#### Problems to solve:
- A) Answer these questions from the Act No. 60 summary:
(i) In FY 1997, what would the block grant amount per equalized pupil have been?
(ii) After that, which index is used to raise the block grant each year?
(iii) What weight does English as a second language carry in the pupil count?
- B) List every grant that the Act No. 60 summary says the block grant includes.

#### Given passage:
ACT NO. 60
Equal Educational Opportunity Act of 1997
This act is the "Equal Educational Opportunity Act of 1997" which reforms the method of financing public education in the state, provides for equal educational opportunity for all students, and revises provisions for educational quality. Its major provisions are:
I. Payments and Distribution of State Aid to School Districts
A. The block grant
1. The block grant amount and its determination:
The amount of the grant is set by statute. In FY 1997, the amount per equalized pupil would have been $5,000.00. It includes a general state support grant which is given to each school district based on its equalized pupil count, a mainstream block grant for special education which is based on a per pupil count and an essential early education grant (EEE). Thereafter, the block grant will be adjusted upward each year by the annual price index for state and local government services.
2. The pupil count, weighting and equalizing:
Long-term average daily membership (ADM) is weighted to reflect (a) primary/secondary students, (b) poverty (including students not on food stamps for whom English is a second language), and (c) English as a second language (0.2). Once weights are added, the number of students is "equalized" back to the original unweighted statewide student count in proportion to weighted students per district; therefore, the number of equalized pupils in a given school district will probably not be the same as the original ADM in that district.

Target pointing data:
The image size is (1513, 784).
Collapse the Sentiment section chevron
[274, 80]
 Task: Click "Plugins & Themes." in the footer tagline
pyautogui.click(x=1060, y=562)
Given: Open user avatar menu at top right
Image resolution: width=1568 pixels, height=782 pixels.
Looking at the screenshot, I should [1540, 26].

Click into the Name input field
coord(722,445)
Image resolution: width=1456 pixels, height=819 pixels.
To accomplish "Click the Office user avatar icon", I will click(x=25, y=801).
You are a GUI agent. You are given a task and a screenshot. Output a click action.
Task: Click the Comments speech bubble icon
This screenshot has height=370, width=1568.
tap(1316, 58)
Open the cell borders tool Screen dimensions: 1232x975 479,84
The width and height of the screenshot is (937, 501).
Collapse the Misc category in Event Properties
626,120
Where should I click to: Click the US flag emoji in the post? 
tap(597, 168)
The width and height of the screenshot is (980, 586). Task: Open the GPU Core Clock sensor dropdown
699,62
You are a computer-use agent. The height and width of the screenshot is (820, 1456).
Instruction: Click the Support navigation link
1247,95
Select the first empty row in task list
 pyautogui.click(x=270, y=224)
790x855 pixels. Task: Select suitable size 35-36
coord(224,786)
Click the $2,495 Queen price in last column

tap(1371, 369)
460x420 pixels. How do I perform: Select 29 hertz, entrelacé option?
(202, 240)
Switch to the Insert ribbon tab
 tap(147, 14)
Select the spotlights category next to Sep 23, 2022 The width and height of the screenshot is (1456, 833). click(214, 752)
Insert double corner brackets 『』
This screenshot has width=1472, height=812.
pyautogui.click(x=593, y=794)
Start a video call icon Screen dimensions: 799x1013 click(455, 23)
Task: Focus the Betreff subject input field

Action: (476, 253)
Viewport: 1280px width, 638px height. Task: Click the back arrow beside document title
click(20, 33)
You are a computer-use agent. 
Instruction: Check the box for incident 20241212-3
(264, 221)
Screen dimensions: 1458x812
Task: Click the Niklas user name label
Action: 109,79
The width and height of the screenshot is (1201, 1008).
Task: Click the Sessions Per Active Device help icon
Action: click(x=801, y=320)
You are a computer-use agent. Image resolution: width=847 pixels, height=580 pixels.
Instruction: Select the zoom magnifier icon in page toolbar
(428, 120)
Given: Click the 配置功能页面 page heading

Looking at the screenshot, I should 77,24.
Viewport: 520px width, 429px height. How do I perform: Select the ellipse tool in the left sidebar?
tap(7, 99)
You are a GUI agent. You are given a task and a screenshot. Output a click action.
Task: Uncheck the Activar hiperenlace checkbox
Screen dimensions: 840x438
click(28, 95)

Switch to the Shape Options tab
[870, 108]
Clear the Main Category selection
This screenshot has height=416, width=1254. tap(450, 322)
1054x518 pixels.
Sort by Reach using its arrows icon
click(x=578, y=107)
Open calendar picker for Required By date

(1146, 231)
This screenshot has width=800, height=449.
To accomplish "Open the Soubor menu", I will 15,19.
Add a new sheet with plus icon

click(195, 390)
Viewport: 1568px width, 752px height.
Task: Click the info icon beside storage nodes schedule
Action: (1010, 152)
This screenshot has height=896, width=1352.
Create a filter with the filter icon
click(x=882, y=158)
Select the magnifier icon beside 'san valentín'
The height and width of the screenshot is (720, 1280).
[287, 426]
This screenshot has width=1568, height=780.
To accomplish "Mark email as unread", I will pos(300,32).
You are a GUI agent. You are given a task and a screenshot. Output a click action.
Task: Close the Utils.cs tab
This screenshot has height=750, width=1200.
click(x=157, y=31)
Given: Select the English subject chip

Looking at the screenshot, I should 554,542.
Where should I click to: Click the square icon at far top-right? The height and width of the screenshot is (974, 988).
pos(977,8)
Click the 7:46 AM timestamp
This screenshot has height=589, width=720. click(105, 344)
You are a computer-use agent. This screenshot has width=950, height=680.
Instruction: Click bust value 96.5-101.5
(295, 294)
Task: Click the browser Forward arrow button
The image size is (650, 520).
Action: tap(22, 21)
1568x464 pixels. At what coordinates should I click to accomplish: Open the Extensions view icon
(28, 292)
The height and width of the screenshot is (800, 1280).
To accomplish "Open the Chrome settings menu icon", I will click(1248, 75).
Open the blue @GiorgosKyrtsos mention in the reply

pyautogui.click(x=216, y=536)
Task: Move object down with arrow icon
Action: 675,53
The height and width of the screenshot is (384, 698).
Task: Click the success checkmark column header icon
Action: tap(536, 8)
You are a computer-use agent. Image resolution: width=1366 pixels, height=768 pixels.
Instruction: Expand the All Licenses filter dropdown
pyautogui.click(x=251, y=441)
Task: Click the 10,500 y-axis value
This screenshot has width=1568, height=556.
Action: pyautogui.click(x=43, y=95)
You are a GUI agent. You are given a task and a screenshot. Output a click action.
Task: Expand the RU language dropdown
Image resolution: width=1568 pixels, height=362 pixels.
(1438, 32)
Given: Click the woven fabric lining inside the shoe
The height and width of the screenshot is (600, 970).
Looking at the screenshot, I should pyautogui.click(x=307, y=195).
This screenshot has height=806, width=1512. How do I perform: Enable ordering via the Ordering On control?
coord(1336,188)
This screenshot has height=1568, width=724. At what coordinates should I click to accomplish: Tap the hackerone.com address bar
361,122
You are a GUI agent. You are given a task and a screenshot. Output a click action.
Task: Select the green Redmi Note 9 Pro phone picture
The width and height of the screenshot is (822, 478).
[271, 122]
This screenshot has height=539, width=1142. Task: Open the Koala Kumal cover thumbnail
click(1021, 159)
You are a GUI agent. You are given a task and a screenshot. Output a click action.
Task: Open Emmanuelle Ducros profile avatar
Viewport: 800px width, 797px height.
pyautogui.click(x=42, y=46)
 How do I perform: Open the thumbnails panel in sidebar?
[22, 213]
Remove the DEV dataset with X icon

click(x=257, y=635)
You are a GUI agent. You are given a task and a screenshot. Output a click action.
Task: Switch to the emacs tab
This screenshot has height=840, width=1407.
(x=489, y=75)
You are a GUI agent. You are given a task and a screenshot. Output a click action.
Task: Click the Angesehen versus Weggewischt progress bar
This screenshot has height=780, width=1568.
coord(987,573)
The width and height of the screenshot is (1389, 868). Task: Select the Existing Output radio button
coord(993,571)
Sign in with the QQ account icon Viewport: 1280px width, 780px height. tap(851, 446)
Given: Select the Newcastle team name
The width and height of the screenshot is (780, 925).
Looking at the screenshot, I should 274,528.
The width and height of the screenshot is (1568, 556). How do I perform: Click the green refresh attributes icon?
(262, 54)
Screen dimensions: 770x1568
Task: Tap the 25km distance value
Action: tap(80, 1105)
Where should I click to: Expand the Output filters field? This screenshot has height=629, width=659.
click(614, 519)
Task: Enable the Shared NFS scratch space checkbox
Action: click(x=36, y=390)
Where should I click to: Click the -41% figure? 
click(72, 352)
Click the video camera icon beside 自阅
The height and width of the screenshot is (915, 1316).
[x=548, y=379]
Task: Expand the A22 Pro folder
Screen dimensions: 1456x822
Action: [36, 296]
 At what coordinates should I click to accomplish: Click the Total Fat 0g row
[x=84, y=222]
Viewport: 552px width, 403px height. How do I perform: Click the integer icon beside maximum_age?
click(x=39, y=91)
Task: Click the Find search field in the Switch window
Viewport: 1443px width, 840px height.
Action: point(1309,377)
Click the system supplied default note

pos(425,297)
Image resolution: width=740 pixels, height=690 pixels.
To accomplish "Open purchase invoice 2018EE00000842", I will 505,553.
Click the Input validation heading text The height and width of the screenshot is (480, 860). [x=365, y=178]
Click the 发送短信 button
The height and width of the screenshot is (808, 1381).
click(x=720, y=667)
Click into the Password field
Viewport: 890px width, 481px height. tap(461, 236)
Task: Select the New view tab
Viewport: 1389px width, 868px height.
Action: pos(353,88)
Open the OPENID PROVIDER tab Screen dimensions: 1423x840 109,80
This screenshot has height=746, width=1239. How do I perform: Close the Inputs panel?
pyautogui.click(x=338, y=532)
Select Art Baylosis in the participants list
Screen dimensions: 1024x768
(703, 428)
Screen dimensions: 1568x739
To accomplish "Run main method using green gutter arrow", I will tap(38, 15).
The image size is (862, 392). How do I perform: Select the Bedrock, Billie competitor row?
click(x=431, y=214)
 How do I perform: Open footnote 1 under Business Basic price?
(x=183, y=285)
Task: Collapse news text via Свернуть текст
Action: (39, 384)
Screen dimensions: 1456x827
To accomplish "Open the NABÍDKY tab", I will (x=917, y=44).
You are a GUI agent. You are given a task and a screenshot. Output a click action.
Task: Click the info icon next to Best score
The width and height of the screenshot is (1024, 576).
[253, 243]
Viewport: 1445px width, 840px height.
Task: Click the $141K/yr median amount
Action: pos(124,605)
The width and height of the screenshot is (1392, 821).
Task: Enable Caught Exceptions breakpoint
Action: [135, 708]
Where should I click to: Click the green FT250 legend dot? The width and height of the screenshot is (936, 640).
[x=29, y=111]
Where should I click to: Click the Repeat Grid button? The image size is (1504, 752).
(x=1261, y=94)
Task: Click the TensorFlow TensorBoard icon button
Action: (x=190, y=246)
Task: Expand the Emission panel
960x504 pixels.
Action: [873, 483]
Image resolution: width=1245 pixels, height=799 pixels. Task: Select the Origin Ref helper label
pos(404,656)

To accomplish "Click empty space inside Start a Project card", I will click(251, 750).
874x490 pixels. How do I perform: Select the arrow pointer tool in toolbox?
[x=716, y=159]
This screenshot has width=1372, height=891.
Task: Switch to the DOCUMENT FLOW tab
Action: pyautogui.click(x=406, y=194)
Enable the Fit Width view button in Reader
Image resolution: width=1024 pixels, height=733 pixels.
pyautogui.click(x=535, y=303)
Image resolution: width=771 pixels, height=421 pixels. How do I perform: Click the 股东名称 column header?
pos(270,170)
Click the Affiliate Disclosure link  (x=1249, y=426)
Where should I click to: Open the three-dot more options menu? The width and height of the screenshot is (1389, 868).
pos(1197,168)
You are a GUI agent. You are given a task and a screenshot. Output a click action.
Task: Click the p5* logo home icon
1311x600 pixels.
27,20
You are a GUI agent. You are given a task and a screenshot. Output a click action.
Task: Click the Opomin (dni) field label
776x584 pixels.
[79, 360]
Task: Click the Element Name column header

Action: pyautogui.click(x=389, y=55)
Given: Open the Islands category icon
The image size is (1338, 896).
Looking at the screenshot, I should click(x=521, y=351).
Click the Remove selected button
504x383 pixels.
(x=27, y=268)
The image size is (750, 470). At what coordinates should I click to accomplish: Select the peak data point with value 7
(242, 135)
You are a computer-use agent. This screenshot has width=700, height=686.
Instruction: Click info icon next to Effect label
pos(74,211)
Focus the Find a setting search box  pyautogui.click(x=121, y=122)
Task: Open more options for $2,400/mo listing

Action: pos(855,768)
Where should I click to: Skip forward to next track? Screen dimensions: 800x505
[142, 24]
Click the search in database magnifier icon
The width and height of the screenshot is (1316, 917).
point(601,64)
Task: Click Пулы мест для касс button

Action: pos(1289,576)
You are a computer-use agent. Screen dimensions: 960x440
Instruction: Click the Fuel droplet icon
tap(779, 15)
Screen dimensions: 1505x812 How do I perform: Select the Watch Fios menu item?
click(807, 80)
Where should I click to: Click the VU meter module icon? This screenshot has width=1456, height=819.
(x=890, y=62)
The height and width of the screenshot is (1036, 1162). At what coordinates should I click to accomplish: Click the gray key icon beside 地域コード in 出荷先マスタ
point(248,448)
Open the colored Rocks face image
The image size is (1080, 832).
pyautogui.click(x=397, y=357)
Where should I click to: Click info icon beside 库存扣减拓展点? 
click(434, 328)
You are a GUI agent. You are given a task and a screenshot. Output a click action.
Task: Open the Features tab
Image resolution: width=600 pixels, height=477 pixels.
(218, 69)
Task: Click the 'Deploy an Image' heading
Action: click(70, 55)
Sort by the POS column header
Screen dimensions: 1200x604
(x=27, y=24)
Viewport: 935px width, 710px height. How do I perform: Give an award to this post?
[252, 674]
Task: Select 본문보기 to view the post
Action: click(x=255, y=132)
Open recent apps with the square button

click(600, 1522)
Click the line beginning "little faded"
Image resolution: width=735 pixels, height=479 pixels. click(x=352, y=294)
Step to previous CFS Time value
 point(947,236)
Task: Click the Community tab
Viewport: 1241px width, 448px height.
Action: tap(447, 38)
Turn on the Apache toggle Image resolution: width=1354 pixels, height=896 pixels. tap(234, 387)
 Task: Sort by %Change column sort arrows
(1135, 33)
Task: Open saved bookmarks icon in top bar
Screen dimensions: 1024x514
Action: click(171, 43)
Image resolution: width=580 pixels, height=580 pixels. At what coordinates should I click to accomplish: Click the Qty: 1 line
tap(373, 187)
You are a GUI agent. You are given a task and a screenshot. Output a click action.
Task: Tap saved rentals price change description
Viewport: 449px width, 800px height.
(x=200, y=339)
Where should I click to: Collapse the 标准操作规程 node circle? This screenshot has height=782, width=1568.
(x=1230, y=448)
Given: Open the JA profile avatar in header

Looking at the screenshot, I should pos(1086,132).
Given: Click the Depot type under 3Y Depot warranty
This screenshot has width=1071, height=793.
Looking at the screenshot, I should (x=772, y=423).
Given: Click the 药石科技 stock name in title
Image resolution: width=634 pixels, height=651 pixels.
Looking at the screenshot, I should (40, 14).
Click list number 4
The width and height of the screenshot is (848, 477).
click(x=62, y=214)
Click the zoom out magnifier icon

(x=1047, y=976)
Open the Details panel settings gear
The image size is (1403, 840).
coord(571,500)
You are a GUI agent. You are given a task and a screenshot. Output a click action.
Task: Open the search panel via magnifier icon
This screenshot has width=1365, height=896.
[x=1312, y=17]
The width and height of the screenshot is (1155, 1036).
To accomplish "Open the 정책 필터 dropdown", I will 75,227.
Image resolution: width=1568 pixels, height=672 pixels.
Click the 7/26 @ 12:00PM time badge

#### Task results:
- A)
(i) $5,000.00
(ii) The annual price index for state and local government services
(iii) 0.2

- B)
- A general state support grant, given to each school district based on its equalized pupil count
- A mainstream block grant for special education, based on a per pupil count
- An essential early education grant (EEE)